Los datos y noticias de las últimas semanas vuelven a confirmar algo que muchas personas llevan años señalando: el problema de la vivienda no es coyuntural, es estructural. Mientras se anuncian nuevas promociones de vivienda protegida o se aprueban ayudas puntuales para jóvenes, el precio de la vivienda sigue disparándose a ritmos que recuerdan a los años previos a la burbuja inmobiliaria de 2007. En 2025, el precio de la vivienda ha vuelto a subir por encima del 12% tanto en la CAV como en Nafarroa. No se trata de una excepción ni de una anomalía pasajera, sino de la consecuencia lógica de un sistema que ha convertido un derecho básico en un negocio.

Hoy, muchos consideran que la forma más segura de prosperar es comprar viviendas para alquilarlas.
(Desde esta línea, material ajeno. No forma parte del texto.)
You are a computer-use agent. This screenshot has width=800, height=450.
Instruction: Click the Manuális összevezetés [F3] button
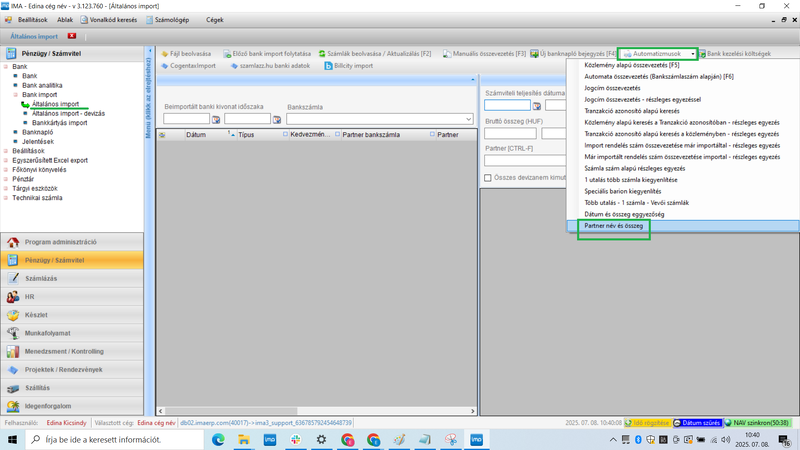485,54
No porque sea una aspiración personal o un gusto por la propiedad, sino porque el propio sistema lo empuja en esa dirección. Esta situación deja patente que algo fundamental en nuestro sistema de vivienda se ha perdido por completo.

Cuando garantizar beneficios para unos pocos se antepone a asegurar un derecho fundamental, el problema no es casual: es estructural.
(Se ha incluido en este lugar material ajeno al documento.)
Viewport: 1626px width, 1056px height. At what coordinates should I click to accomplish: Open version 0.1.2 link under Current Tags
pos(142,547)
La vivienda debería ser el suelo sobre el que construir una vida, no el negocio sobre el que se acumulan fortunas. Sin embargo, hemos aceptado lo contrario como algo normal: el éxito se mide por la cantidad de casas que uno posee; la precariedad, por el tiempo que dedicamos a pagarlas.
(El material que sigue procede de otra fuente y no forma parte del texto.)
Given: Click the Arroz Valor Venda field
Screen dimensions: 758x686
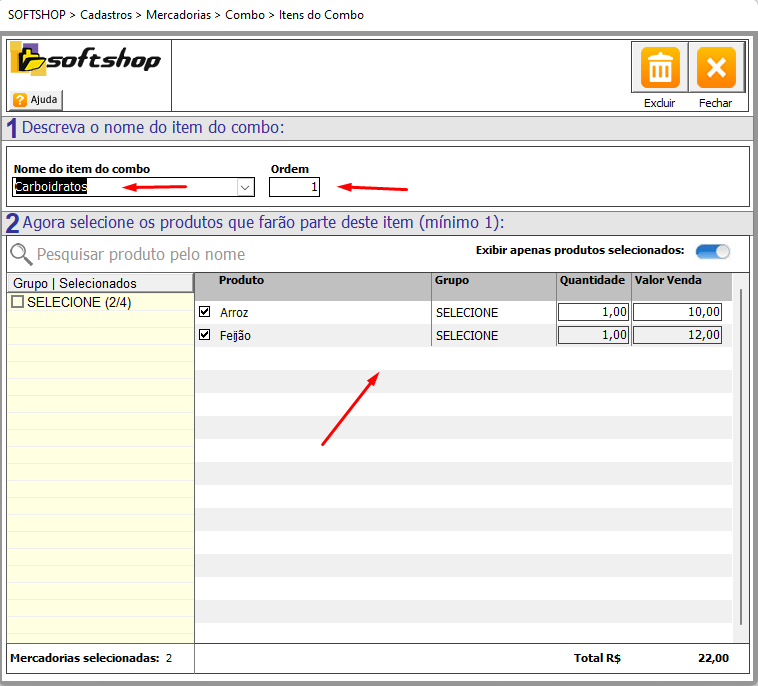Looking at the screenshot, I should pyautogui.click(x=677, y=312).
Mientras unos multiplican sus inmuebles, otros acumulan tiempo esperando poder tener un lugar propio donde vivir.

Frente a esta realidad, las administraciones siguen respondiendo con medidas que, en el mejor de los casos, son parches. Se anuncian ayudas al alquiler para jóvenes que apenas compensan una pequeña parte de los precios del mercado. Se construyen promociones de VPO que, además de ser cada vez más caras, terminan con el paso del tiempo incorporándose al mercado privado o acercándose a sus precios. Se presentan estas políticas como soluciones estructurales cuando en realidad apenas logran amortiguar temporalmente los efectos del problema.

El fondo de la cuestión es que las instituciones siguen sin apostar decididamente por la única medida capaz de cambiar de verdad la situación: la creación de un amplio parque de vivienda pública permanente. Vivienda pública que no se venda ni se privatice con el tiempo. Vivienda que sea propiedad de las administraciones y que permanezca siempre en el ámbito público, destinada exclusivamente a garantizar el derecho a una vivienda digna para quienes viven y trabajan en el territorio.

La vivienda pública no debería comprarse ni venderse. Debería ser un patrimonio colectivo destinado al uso de las vecinas y vecinos. Porque la vivienda no puede seguir tratándose como una mercancía más del mercado: es un derecho fundamental que permite a las personas desarrollar su proyecto de vida en condiciones dignas.

Un parque amplio de vivienda pública permitiría, además, regular de forma efectiva los precios del mercado y ofrecer estabilidad residencial a miles de personas. Naturalmente, un sistema de estas características requeriría también mecanismos de control por parte de las instituciones: criterios claros de acceso, control del uso de las viviendas y precios de alquiler ajustados a la realidad social. Pero esa es precisamente la función de las administraciones públicas: garantizar derechos básicos y evitar que necesidades esenciales queden completamente sometidas a la lógica del mercado.

Durante décadas, la sociedad ha entendido que la sanidad y la educación deben ser públicas, universales y de calidad, porque son pilares fundamentales para garantizar la igualdad y el bienestar colectivo. Ha llegado el momento de asumir con la misma claridad que la vivienda también debe serlo. Del mismo modo que nadie cuestiona la necesidad de una sanidad pública o de una educación pública, deberíamos empezar a reclamar con la misma firmeza una vivienda pública, digna y de calidad para todas las personas.